The input Block Start

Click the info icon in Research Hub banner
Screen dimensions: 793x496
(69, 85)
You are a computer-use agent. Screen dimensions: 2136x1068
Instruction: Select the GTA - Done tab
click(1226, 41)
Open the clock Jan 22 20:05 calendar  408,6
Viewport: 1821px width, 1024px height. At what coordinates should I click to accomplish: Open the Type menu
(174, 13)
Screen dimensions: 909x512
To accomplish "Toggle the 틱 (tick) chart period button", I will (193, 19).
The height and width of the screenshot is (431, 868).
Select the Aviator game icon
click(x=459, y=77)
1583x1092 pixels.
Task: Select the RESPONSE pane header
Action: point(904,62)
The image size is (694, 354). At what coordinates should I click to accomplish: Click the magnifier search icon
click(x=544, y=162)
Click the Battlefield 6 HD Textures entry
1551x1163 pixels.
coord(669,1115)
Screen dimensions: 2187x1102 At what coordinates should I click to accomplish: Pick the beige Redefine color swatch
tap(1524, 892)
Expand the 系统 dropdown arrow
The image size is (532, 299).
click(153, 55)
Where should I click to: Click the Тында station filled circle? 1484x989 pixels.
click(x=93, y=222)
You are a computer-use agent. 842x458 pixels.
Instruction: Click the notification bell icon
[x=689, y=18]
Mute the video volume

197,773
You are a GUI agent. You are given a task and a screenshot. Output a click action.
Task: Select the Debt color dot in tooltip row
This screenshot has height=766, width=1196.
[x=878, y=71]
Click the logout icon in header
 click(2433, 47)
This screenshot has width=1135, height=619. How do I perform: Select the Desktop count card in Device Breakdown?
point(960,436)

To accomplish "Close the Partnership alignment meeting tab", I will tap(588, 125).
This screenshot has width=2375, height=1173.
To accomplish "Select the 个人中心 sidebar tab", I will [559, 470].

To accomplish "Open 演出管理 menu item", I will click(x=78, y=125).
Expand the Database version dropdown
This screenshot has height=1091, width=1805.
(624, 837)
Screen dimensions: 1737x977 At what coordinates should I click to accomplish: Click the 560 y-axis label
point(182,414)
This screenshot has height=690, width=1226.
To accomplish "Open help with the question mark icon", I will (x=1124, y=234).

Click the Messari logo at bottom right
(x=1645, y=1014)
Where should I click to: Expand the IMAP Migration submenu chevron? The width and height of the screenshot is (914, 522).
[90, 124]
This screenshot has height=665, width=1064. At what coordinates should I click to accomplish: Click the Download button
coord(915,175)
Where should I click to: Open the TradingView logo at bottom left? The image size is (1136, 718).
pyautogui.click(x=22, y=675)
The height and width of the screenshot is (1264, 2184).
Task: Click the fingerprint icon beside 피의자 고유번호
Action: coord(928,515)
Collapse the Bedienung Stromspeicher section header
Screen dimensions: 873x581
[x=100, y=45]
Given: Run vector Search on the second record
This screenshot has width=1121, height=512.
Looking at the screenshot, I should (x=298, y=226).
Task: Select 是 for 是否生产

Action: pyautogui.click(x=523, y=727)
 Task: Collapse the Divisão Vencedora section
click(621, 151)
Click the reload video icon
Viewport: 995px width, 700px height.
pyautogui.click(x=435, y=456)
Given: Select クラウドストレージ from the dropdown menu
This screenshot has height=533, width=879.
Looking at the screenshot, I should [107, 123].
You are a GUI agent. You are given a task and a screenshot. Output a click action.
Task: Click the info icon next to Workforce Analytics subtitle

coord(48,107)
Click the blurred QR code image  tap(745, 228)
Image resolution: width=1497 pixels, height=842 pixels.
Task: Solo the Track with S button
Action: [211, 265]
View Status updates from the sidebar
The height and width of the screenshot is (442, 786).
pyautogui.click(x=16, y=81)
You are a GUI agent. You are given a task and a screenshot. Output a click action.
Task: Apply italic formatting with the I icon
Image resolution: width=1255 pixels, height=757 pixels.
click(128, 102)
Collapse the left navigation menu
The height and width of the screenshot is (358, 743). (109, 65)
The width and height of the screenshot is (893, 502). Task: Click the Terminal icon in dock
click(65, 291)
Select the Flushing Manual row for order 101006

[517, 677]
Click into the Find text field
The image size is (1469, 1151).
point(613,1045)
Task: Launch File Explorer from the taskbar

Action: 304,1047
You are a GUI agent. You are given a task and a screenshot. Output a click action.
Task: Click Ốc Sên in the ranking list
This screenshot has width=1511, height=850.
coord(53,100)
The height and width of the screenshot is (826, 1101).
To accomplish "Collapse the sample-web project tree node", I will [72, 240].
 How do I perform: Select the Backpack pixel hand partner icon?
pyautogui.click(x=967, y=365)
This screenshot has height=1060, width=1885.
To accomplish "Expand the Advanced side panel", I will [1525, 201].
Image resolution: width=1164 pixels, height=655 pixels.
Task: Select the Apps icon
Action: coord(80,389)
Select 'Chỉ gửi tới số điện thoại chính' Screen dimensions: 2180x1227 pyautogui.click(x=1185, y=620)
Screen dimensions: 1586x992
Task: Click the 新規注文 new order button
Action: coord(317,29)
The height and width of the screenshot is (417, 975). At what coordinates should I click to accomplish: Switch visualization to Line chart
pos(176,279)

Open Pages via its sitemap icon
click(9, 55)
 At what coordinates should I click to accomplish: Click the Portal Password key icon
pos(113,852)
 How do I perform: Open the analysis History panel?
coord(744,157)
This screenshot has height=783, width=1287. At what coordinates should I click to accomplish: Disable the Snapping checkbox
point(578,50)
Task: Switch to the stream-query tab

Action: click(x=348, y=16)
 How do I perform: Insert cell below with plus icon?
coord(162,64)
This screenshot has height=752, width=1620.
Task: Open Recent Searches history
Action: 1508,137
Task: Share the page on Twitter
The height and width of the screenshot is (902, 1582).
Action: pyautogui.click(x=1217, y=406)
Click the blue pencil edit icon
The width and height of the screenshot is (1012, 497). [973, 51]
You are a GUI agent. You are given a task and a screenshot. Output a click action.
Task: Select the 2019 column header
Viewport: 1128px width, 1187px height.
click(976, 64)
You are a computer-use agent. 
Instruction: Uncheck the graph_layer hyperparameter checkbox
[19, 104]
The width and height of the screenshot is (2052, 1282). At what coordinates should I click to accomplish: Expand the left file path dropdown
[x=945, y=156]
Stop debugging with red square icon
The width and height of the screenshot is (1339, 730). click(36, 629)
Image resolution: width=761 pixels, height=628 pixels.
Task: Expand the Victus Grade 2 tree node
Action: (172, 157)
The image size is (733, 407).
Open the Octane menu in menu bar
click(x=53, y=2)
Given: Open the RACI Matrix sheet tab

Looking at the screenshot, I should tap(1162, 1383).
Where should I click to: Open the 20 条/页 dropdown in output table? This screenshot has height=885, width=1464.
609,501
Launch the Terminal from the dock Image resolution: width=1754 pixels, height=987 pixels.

The input Block End

* [Task to complete]: The records above need copying. Do it exactly.

* [Task output]:
Click the info icon in Research Hub banner
Screen dimensions: 793x496
(69, 85)
You are a computer-use agent. Screen dimensions: 2136x1068
Instruction: Select the GTA - Done tab
click(1226, 41)
Open the clock Jan 22 20:05 calendar  408,6
Viewport: 1821px width, 1024px height. At what coordinates should I click to accomplish: Open the Type menu
(174, 13)
Screen dimensions: 909x512
To accomplish "Toggle the 틱 (tick) chart period button", I will (193, 19).
The height and width of the screenshot is (431, 868).
Select the Aviator game icon
click(x=459, y=77)
1583x1092 pixels.
Task: Select the RESPONSE pane header
Action: point(904,62)
The image size is (694, 354). At what coordinates should I click to accomplish: Click the magnifier search icon
click(x=544, y=162)
Click the Battlefield 6 HD Textures entry
1551x1163 pixels.
coord(669,1115)
Screen dimensions: 2187x1102 At what coordinates should I click to accomplish: Pick the beige Redefine color swatch
tap(1524, 892)
Expand the 系统 dropdown arrow
The image size is (532, 299).
click(153, 55)
Where should I click to: Click the Тында station filled circle? 1484x989 pixels.
click(x=93, y=222)
You are a computer-use agent. 842x458 pixels.
Instruction: Click the notification bell icon
[x=689, y=18]
Mute the video volume

197,773
You are a GUI agent. You are given a task and a screenshot. Output a click action.
Task: Select the Debt color dot in tooltip row
This screenshot has height=766, width=1196.
[x=878, y=71]
Click the logout icon in header
 click(2433, 47)
This screenshot has width=1135, height=619. How do I perform: Select the Desktop count card in Device Breakdown?
point(960,436)

To accomplish "Close the Partnership alignment meeting tab", I will tap(588, 125).
This screenshot has width=2375, height=1173.
To accomplish "Select the 个人中心 sidebar tab", I will [559, 470].

To accomplish "Open 演出管理 menu item", I will click(x=78, y=125).
Expand the Database version dropdown
This screenshot has height=1091, width=1805.
(624, 837)
Screen dimensions: 1737x977 At what coordinates should I click to accomplish: Click the 560 y-axis label
point(182,414)
This screenshot has height=690, width=1226.
To accomplish "Open help with the question mark icon", I will (x=1124, y=234).

Click the Messari logo at bottom right
(x=1645, y=1014)
Where should I click to: Expand the IMAP Migration submenu chevron? The width and height of the screenshot is (914, 522).
[90, 124]
This screenshot has height=665, width=1064. At what coordinates should I click to accomplish: Click the Download button
coord(915,175)
Where should I click to: Open the TradingView logo at bottom left? The image size is (1136, 718).
pyautogui.click(x=22, y=675)
The height and width of the screenshot is (1264, 2184).
Task: Click the fingerprint icon beside 피의자 고유번호
Action: coord(928,515)
Collapse the Bedienung Stromspeicher section header
Screen dimensions: 873x581
[x=100, y=45]
Given: Run vector Search on the second record
This screenshot has width=1121, height=512.
Looking at the screenshot, I should (x=298, y=226).
Task: Select 是 for 是否生产

Action: pyautogui.click(x=523, y=727)
 Task: Collapse the Divisão Vencedora section
click(621, 151)
Click the reload video icon
Viewport: 995px width, 700px height.
pyautogui.click(x=435, y=456)
Given: Select クラウドストレージ from the dropdown menu
This screenshot has height=533, width=879.
Looking at the screenshot, I should [107, 123].
You are a GUI agent. You are given a task and a screenshot. Output a click action.
Task: Click the info icon next to Workforce Analytics subtitle

coord(48,107)
Click the blurred QR code image  tap(745, 228)
Image resolution: width=1497 pixels, height=842 pixels.
Task: Solo the Track with S button
Action: [211, 265]
View Status updates from the sidebar
The height and width of the screenshot is (442, 786).
pyautogui.click(x=16, y=81)
You are a GUI agent. You are given a task and a screenshot. Output a click action.
Task: Apply italic formatting with the I icon
Image resolution: width=1255 pixels, height=757 pixels.
click(128, 102)
Collapse the left navigation menu
The height and width of the screenshot is (358, 743). (109, 65)
The width and height of the screenshot is (893, 502). Task: Click the Terminal icon in dock
click(65, 291)
Select the Flushing Manual row for order 101006

[517, 677]
Click into the Find text field
The image size is (1469, 1151).
point(613,1045)
Task: Launch File Explorer from the taskbar

Action: 304,1047
You are a GUI agent. You are given a task and a screenshot. Output a click action.
Task: Click Ốc Sên in the ranking list
This screenshot has width=1511, height=850.
coord(53,100)
The height and width of the screenshot is (826, 1101).
To accomplish "Collapse the sample-web project tree node", I will [72, 240].
 How do I perform: Select the Backpack pixel hand partner icon?
pyautogui.click(x=967, y=365)
This screenshot has height=1060, width=1885.
To accomplish "Expand the Advanced side panel", I will [1525, 201].
Image resolution: width=1164 pixels, height=655 pixels.
Task: Select the Apps icon
Action: coord(80,389)
Select 'Chỉ gửi tới số điện thoại chính' Screen dimensions: 2180x1227 pyautogui.click(x=1185, y=620)
Screen dimensions: 1586x992
Task: Click the 新規注文 new order button
Action: coord(317,29)
The height and width of the screenshot is (417, 975). At what coordinates should I click to accomplish: Switch visualization to Line chart
pos(176,279)

Open Pages via its sitemap icon
click(9, 55)
 At what coordinates should I click to accomplish: Click the Portal Password key icon
pos(113,852)
 How do I perform: Open the analysis History panel?
coord(744,157)
This screenshot has height=783, width=1287. At what coordinates should I click to accomplish: Disable the Snapping checkbox
point(578,50)
Task: Switch to the stream-query tab

Action: click(x=348, y=16)
 How do I perform: Insert cell below with plus icon?
coord(162,64)
This screenshot has height=752, width=1620.
Task: Open Recent Searches history
Action: 1508,137
Task: Share the page on Twitter
The height and width of the screenshot is (902, 1582).
Action: pyautogui.click(x=1217, y=406)
Click the blue pencil edit icon
The width and height of the screenshot is (1012, 497). [973, 51]
You are a GUI agent. You are given a task and a screenshot. Output a click action.
Task: Select the 2019 column header
Viewport: 1128px width, 1187px height.
click(976, 64)
You are a computer-use agent. 
Instruction: Uncheck the graph_layer hyperparameter checkbox
[19, 104]
The width and height of the screenshot is (2052, 1282). At what coordinates should I click to accomplish: Expand the left file path dropdown
[x=945, y=156]
Stop debugging with red square icon
The width and height of the screenshot is (1339, 730). click(36, 629)
Image resolution: width=761 pixels, height=628 pixels.
Task: Expand the Victus Grade 2 tree node
Action: (172, 157)
The image size is (733, 407).
Open the Octane menu in menu bar
click(x=53, y=2)
Given: Open the RACI Matrix sheet tab

Looking at the screenshot, I should tap(1162, 1383).
Where should I click to: Open the 20 条/页 dropdown in output table? This screenshot has height=885, width=1464.
609,501
Launch the Terminal from the dock Image resolution: width=1754 pixels, height=987 pixels.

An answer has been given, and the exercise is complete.